Mónica Navarro Rodríguez


Luis Manuel Rubio Herrero

Date of presentation:


Faculty and University:

Escuela Técnica Superior de Ingeniería Agronómica, Alimentaria y de Biosistemas. Universidad Politécnica de Madrid

Qualification grade:

Sobresaliente cum laude


Molybdenum Metabolism in Azotobacter vinelandii and its Biotechnological Applications


Biological nitrogen fixation carried out by a group of microorganisms termed diazotrophs is key to sustainable agricultural practices. Diazotrophs use nitrogenases to reduce N2 into NH3. Depending on the metal composition of their active-site cofactors, nitrogenases are classified as Mo, V or Fe-only nitrogenases, which carry FeMo-co, FeVco or FeFe-co, respectively. Azotobacter vinelandii harbors the three types of nitrogenases but it preferentially expresses the Mo nitrogenase as the presence of molybdate in the medium represses the other two. In this thesis we have performed a genetic and biochemical analysis of the A. vinelandii unique molybdenum storage protein (MoSto) encoded in mosA and mosB genes. Because MoSto enables the accumulation of enormous amounts of Mo inside the cell, we have also investigated its application in the development of engineered N2-fixing yeast strains. We show that MoSto confers A. vinelandii a competing edge in situations of transient Mo deprivation. It also provides resistance against W, a metal that impairs the activity of Mo-enzymes such as nitrogenase.
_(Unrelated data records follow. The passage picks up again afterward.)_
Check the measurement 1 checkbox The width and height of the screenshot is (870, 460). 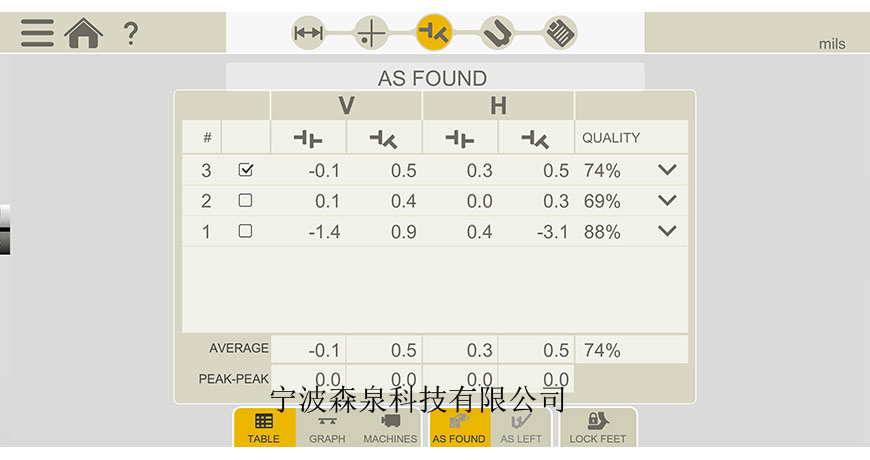coord(245,231)
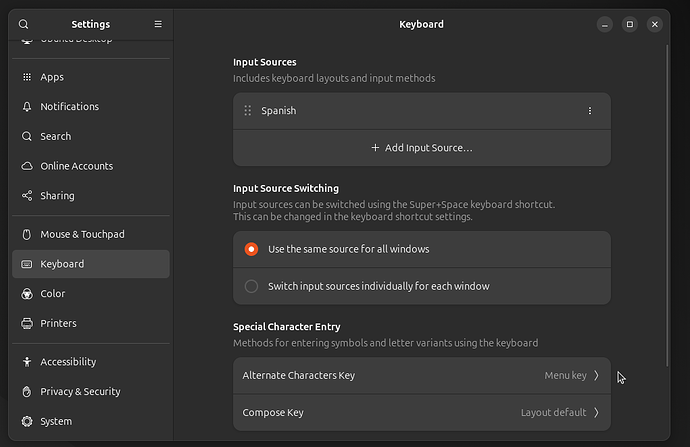Click the search magnifier icon in Settings header
Viewport: 690px width, 447px height.
coord(24,24)
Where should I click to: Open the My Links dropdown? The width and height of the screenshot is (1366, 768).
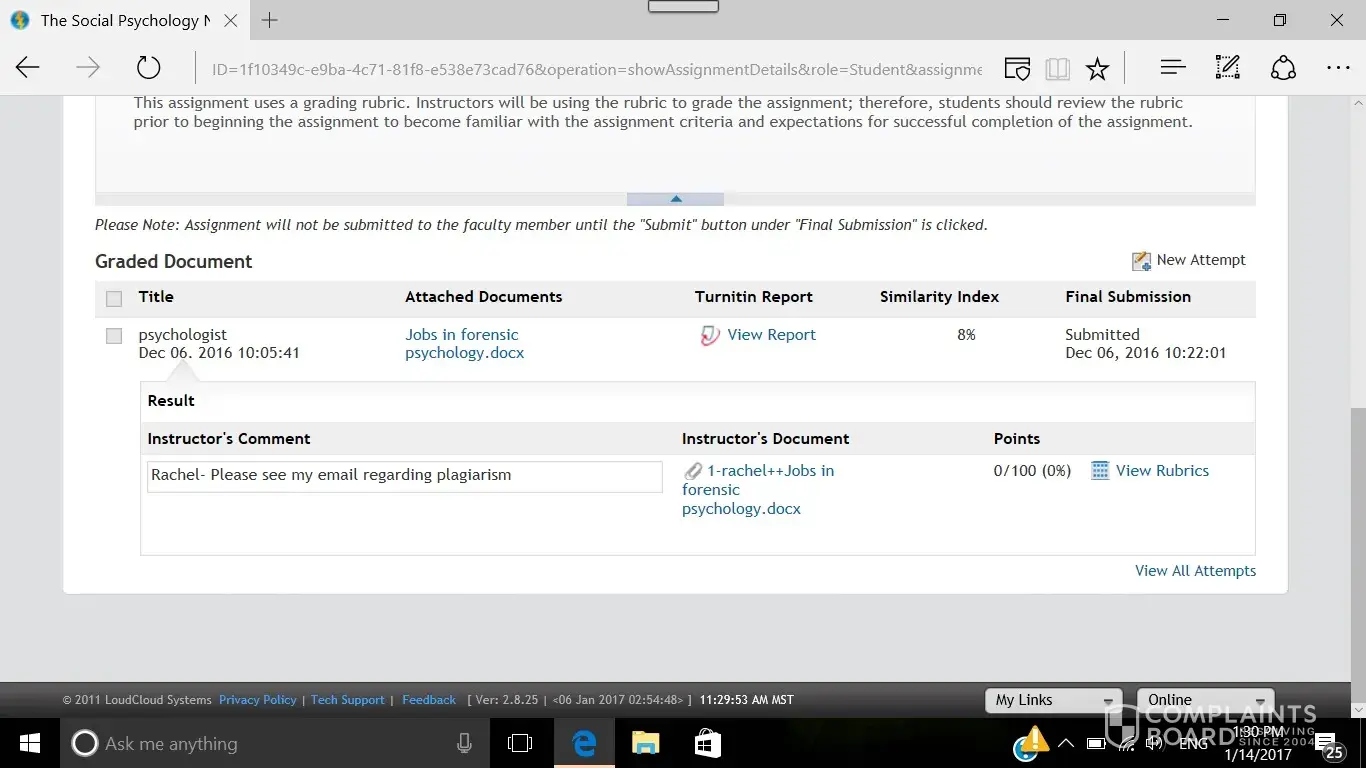click(1054, 700)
Moreover, MoSto buffers the regulatory effects of transient Mo step-down, preventing early derepression of alternative nitrogenase genes. Mo stored at MoSto is biologically active as purified MoSto replaces molybdate in the in vitro FeMoco synthesis assay. The properties of MoSto make it a desirable component for an engineered Mo pathway to nitrogenase in S. cerevisiae. Indeed, we show here that expression and targeting of MoSto to the mitochondrial matrix protected S. cerevisiae from Mo toxicity and additionally permitted the maturation of co-expressed NifQ into a fully active form. As NifQ is the physiological Mo donor to FeMo-co in A. vinelandii and other diazotrophs, achieving functional NifQ completed the Mo pathway in S. cerevisiae mitochondria. Thus, the engineered Mo pathway required, at a minimum, the incorporation of nifQ, mosA and mosB genes into the chromosome and proper targeting of their products to mitochondria. Genes encoding molybdate transporters might be required under certain yeast genetic backgrounds or growth conditions.